Memutus Rantai Generasi Sandwich : Bersiap Sejak Muda, Berdaya di Masa Tua

Dorothy A. Miller, seorang professor di University of Kentucky, Lexington, Amerika Serikat merupakan orang yang pertama kali memperkenalkan istilah Sandwich Generation (1981). Istilah ini mengacu pada kondisi yang dialami oleh angkatan orang muda yang terhimpit antara orang tua dan anak. Kondisi ini dianalogikan sebagai sandwich atau roti lapis, di mana orang muda tersebut merupakan daging yang dihimpit oleh roti lapis, yang tidak lain adalah anak dan orang tua mereka. Himpitan yang dimaksud Miller adalah tekanan ekonomi yang membuat para orang muda ini harus memenuhi kebutuhan anak mereka, sekaligus di sisi lain masih harus memenuhi kebutuhan orang tua sendiri yang tidak bisa memenuhi hari tuanya.

Seiring berkembangnya ekonomi, himpitan yang dialami orang muda ini tidak selalu terjadi pada mereka yang telah menikah dan memiliki anak, melainkan juga pada mereka yang belum menikah tapi harus memenuhi kebutuhan orang tua. Terdapat tiga jenis generasi sandwich yang dibedakan berdasarkan kondisinya: Traditional, Club Sandwich, dan Open Faced. Tradisional, tipe pertama adalah yang paling klasik dari tiga jenis ini, di mana para orang muda terhimpit di antara kebutuhan anak dan orang tua mereka. Jenis kedua, Club Sandwich, mereka yang berusia 50-an atau 60-an yang terjepit di antara orang tua yang menua, anak-anak dewasa, dan cucu-cucu. Atau, mereka yang berusia 30-an dan 40-an, dengan anak kecil, orang tua yang sudah lanjut usia, dan kakek-nenek. Terakhir, Open Faced, merupakan siapapun yang terlibat dalam pengasuhan orang tua usia lanjut namun bukan sebagai pekerjaan (panti jompo).

## Tujuan
Lanjutkan teks tentang generasi sandwich di atas, dimulai tepat setelah kalimat terakhirnya.

## Baris Tersimpan

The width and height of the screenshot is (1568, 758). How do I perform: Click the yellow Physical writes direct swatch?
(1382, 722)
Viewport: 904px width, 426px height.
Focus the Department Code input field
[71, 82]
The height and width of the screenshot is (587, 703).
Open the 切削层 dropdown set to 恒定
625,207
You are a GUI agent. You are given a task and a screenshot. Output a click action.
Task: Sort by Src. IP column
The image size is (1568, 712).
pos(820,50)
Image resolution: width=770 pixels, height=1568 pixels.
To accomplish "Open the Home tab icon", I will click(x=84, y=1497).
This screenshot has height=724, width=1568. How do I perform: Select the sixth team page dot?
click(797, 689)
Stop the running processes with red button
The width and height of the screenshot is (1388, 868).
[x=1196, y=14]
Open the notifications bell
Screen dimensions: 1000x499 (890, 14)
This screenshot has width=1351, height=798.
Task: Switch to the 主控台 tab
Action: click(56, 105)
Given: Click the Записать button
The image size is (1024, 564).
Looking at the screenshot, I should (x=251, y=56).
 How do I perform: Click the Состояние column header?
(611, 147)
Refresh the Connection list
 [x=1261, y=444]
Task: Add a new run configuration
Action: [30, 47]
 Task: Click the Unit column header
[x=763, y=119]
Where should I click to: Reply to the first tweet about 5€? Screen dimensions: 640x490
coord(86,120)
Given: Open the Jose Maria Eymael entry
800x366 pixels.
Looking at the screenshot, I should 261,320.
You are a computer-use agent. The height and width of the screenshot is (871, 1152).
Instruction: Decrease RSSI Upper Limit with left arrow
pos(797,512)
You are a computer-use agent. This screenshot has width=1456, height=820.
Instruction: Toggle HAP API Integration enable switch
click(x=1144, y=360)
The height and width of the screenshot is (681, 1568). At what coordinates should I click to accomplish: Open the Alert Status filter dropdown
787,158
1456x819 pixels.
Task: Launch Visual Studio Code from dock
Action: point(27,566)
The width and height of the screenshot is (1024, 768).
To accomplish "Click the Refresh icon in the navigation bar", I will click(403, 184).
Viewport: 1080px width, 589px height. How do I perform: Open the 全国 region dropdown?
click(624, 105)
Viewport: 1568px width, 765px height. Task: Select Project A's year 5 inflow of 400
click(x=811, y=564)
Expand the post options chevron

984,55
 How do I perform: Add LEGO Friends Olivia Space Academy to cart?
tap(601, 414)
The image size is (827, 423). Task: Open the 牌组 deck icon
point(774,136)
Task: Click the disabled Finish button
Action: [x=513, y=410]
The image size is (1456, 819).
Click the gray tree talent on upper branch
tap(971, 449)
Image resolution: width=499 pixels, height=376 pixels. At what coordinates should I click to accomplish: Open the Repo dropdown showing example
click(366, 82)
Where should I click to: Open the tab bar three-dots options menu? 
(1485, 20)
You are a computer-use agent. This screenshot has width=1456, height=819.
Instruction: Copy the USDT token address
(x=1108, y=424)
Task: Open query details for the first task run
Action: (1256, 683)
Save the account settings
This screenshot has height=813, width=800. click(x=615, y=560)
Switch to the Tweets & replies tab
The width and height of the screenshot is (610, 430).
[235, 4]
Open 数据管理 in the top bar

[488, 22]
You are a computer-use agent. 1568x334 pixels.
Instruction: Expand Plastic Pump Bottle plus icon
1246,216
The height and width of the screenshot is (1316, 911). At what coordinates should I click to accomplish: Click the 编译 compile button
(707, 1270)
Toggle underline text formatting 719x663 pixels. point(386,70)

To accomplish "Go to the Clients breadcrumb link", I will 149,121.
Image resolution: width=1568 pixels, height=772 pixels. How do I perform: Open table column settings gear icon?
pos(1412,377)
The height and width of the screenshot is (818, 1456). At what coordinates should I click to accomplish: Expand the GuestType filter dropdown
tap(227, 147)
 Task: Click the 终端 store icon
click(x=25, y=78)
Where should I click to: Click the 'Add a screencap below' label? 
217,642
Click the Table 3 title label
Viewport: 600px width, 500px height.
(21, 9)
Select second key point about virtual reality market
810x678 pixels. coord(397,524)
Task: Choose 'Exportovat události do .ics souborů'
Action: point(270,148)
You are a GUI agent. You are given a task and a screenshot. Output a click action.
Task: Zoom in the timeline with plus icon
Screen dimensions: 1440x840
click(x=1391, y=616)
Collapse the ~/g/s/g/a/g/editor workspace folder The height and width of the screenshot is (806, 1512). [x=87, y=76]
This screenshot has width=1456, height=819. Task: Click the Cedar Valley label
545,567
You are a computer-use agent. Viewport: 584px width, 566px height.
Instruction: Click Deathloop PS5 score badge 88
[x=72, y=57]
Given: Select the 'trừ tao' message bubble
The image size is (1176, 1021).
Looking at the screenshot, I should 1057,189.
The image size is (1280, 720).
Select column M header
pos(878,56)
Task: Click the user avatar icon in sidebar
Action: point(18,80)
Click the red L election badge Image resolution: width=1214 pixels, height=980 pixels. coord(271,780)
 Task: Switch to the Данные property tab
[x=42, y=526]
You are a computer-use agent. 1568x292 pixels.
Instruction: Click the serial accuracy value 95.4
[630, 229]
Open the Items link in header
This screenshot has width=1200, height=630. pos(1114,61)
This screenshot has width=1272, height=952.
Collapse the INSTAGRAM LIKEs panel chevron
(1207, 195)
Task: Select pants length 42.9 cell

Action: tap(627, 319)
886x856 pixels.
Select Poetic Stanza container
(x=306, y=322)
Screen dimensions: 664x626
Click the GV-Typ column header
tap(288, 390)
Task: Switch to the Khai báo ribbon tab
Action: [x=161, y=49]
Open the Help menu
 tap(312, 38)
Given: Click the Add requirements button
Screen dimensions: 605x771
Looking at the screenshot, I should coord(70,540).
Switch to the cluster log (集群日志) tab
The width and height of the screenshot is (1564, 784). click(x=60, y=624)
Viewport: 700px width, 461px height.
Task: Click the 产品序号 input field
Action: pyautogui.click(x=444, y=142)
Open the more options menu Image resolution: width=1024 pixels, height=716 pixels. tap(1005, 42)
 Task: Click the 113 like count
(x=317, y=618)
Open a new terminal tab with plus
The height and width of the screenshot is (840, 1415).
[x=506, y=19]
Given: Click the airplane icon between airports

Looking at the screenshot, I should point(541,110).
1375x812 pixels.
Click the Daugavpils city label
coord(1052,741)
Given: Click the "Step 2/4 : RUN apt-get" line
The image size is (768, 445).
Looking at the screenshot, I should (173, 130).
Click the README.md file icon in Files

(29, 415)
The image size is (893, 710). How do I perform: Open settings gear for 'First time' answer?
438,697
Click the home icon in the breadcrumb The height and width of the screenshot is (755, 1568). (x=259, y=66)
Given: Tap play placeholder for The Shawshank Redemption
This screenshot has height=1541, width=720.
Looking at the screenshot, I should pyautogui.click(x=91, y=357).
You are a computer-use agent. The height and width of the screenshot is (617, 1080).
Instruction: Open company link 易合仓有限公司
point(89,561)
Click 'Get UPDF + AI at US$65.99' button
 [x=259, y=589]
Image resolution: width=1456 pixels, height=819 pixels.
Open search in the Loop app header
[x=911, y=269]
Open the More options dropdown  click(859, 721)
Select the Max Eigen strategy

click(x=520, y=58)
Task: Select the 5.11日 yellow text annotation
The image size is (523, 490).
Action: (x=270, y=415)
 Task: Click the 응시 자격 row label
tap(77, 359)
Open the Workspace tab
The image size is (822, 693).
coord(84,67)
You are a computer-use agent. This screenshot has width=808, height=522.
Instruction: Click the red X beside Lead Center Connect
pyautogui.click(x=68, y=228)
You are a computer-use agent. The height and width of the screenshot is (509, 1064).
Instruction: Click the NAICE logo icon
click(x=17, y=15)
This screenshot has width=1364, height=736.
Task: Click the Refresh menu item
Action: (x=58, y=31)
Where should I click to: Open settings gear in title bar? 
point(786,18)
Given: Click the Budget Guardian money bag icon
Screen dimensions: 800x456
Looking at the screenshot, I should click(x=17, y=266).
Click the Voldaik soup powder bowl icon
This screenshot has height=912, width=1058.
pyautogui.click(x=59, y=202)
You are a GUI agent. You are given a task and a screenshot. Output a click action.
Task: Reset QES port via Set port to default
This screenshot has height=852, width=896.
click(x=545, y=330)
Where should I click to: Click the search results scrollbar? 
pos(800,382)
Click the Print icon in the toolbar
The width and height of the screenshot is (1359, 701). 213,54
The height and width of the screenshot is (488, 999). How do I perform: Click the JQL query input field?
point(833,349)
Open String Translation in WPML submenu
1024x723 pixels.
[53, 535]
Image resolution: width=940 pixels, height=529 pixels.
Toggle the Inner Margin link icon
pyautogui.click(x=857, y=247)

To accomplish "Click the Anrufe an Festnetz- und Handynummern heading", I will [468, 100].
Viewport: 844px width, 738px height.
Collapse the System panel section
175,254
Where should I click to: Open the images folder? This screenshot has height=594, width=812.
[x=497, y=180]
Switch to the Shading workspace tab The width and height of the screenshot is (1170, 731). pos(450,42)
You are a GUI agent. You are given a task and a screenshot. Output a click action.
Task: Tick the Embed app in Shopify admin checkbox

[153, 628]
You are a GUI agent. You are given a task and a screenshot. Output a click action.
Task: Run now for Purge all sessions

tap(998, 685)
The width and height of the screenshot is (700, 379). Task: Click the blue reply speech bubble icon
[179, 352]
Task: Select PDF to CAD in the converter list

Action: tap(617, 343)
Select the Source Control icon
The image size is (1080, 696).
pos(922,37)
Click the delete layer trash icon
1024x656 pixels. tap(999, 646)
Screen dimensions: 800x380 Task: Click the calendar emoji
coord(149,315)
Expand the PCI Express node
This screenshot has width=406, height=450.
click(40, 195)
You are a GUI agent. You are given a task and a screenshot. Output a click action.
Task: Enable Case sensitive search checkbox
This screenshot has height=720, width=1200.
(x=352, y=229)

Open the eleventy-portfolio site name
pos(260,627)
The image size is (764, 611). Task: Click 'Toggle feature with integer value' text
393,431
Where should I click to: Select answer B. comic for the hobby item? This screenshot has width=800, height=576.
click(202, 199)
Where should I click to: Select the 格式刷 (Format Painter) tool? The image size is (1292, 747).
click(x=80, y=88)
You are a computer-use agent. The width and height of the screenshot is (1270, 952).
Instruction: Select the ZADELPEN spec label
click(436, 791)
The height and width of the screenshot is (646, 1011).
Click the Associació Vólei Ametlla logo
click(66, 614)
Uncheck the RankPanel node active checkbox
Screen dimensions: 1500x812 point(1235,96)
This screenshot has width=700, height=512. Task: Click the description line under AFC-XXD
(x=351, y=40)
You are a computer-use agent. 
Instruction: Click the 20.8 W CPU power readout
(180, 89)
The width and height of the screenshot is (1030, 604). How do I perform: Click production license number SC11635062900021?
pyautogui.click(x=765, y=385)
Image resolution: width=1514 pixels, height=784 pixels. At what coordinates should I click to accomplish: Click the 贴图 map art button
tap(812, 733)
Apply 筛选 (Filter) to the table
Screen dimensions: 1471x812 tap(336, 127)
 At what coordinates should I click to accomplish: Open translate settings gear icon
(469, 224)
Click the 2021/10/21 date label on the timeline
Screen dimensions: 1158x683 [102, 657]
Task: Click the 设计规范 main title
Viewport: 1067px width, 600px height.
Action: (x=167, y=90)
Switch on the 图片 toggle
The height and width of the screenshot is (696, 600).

## Hasil Tugas
Orang-orang yang terhimpit atau terjebak dalam generasi sandwich biasanya datang dari kelas menengah ke bawah dan tinggal satu atap dengan orang tuanya. Dengan penghasilan yang tidak seberapa, mereka hasus berkontribusi secara finansial terhadap keluarganya. Bagi mereka yang telah menikah, kontribusi ini harus dibarengi dengan kewajiban menghidupi keluarga kecilnya. Karena kontribusi finansial yang tidak sedikit dan terus menerus ini, orang muda yang terjebak dalam generasi sandwich akan kesusahan memiliki rumah sendiri dan menjalankan rumah tangganya tanpa orang tua. Apalagi, menjadi generasi sandwich bukan hanya perihal berkontribusi secara finansial, namun juga kerja-kerja perawatan dan emosional. Seringkali, orang-orang muda ini harus merawat orang tua mereka yang sudah tua atau sakit. Di kondisi yang lebih menguntungkan, orang tua mereka terkadang ikut membantu pengasuhan anak, terutama ketika mereka sedang bekerja.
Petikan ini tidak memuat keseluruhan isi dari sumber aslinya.